Community solar is on the move. Just a few weeks ago, Minnesota’s Xcel Energy opened up a solicitation for new community solar projects. Expecting approximately 100 megawatts to be proposed, it received more than four times that amount.
There is good reason for the momentum. By enabling customers to purchase, lease, or otherwise share the benefits of a portion of a local solar array, shared solar vastly expands the market for consumer-driven solar power. Despite rooftop solar’s impressive growth in recent years, the fact remains that nearly four out of five residents cannot install solar panels on their own roof due to financial, structural, or solar resource issues. The commercial market faces similar constraints, with many businesses located in buildings that they lease or that are physically unsuitable for a solar array. A well-designed shared solar program breaks down those barriers and connects more Americans with the solar power they want.

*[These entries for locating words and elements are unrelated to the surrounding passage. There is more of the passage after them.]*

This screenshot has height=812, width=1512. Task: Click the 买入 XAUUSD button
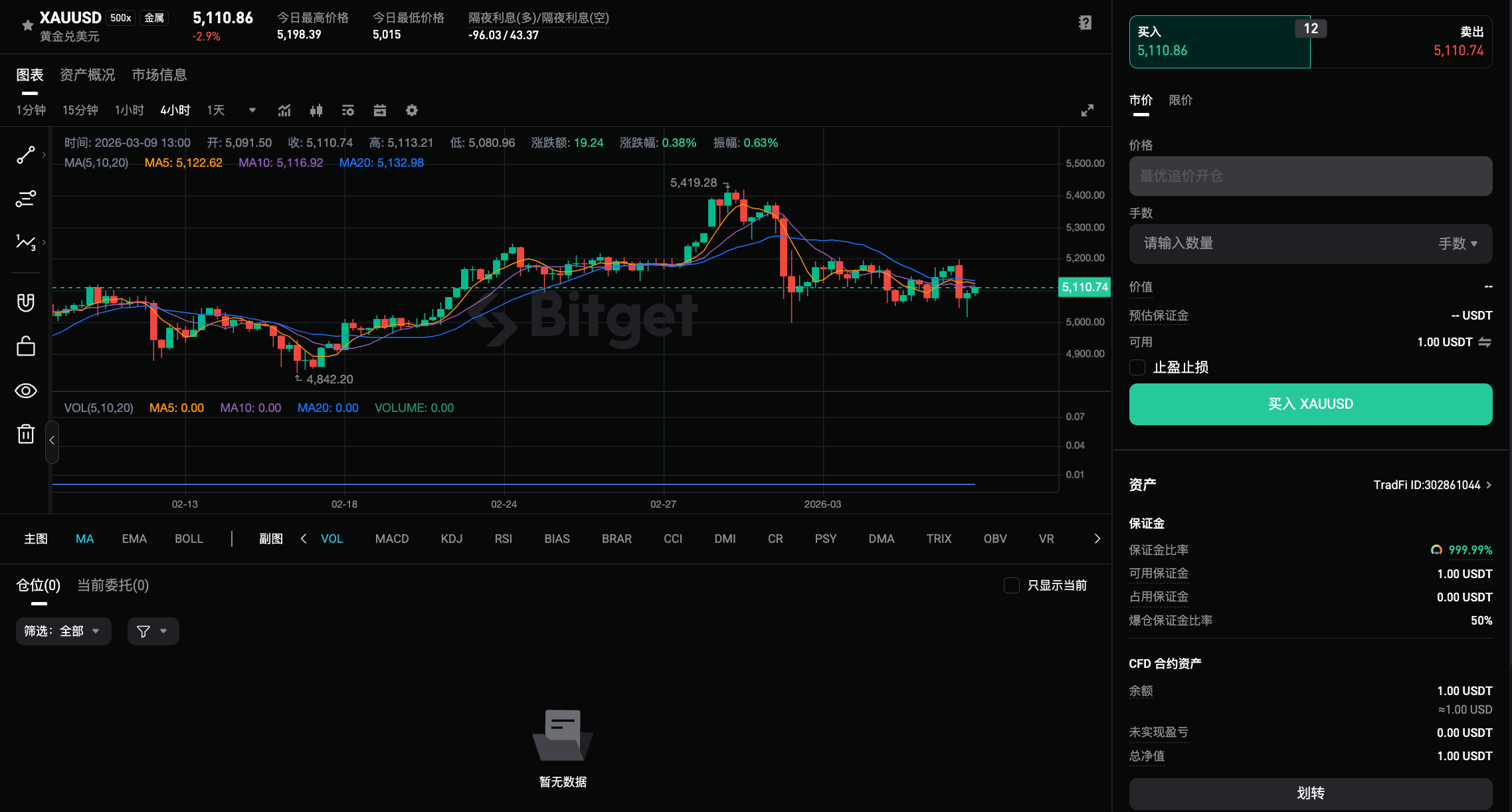click(1309, 404)
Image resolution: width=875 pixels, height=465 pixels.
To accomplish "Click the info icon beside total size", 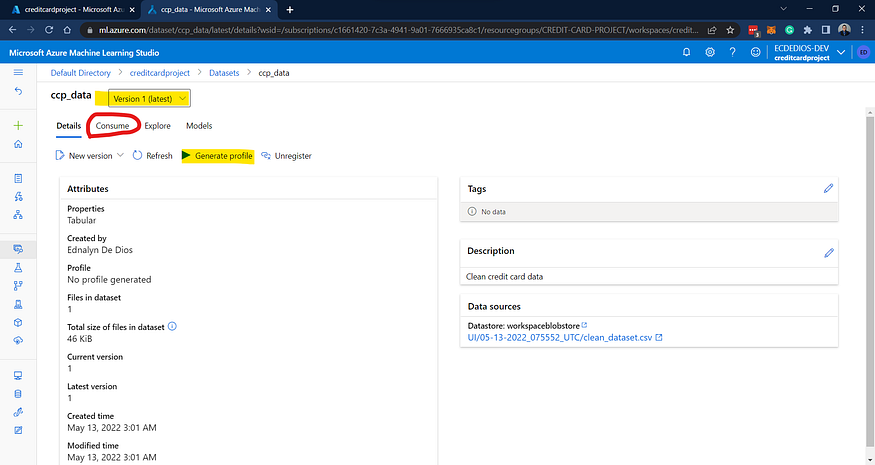I will tap(172, 327).
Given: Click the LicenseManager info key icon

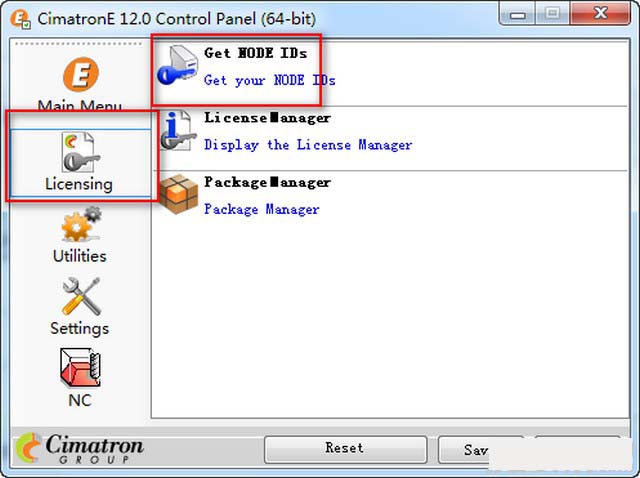Looking at the screenshot, I should coord(176,131).
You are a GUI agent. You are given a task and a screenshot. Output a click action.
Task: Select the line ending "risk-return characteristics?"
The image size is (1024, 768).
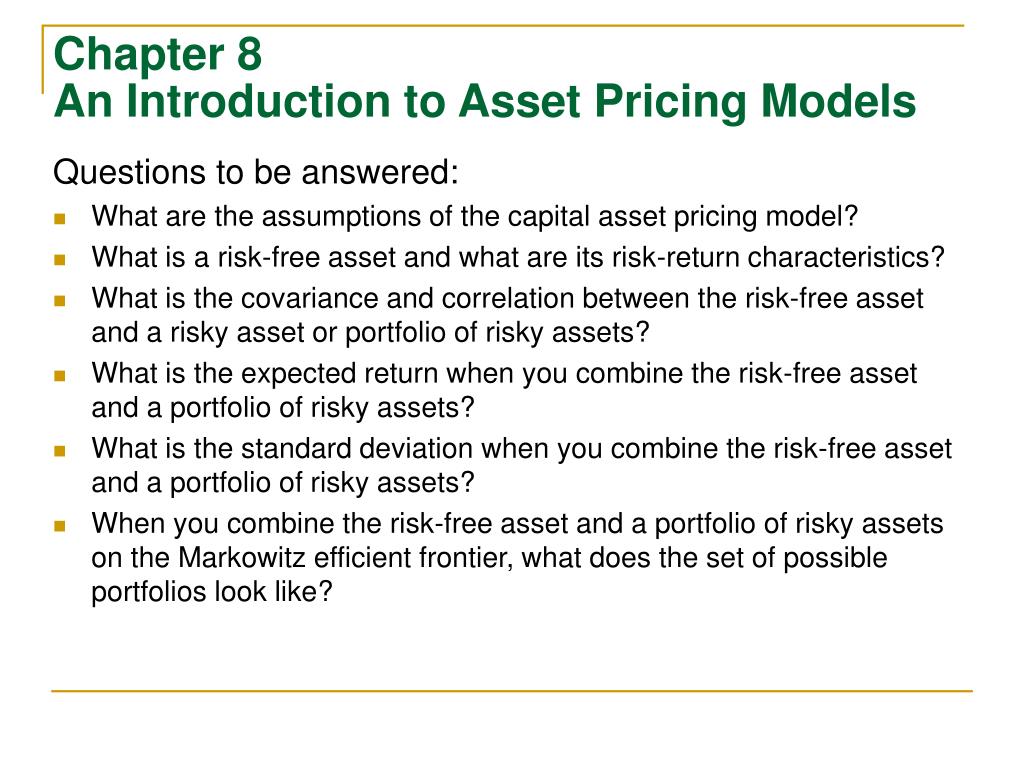click(518, 257)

The shared solar model holds great promise, but to date few states have established the right policies for fueling its growth. Here are three things states can do today to bring the benefits of community-supported renewable energy to their constituents.
Establish Statewide Shared Solar Programs
First, for most U.S. states, the first step is simply to allow community shared solar projects to be built. There are several policy paths that states can use to enable multiple customers to share an interest in one renewable energy facility and receive the resulting benefits on their utility bill.
Vote Solar and the Interstate Renewable Energy Council have four guiding principles for shared solar policies:
- Shared solar programs should expand access to a broader group of energy consumers.
- Participants in a shared solar program should receive tangible economic benefits on their utility bills.
- Shared solar policies should be flexible enough to allow for different contract models to meet different consumers’ preferences, such as an up-front payment model or a leasing agreement.
- Finally, shared solar policy should be additive to existing renewable energy programs, not undermine them.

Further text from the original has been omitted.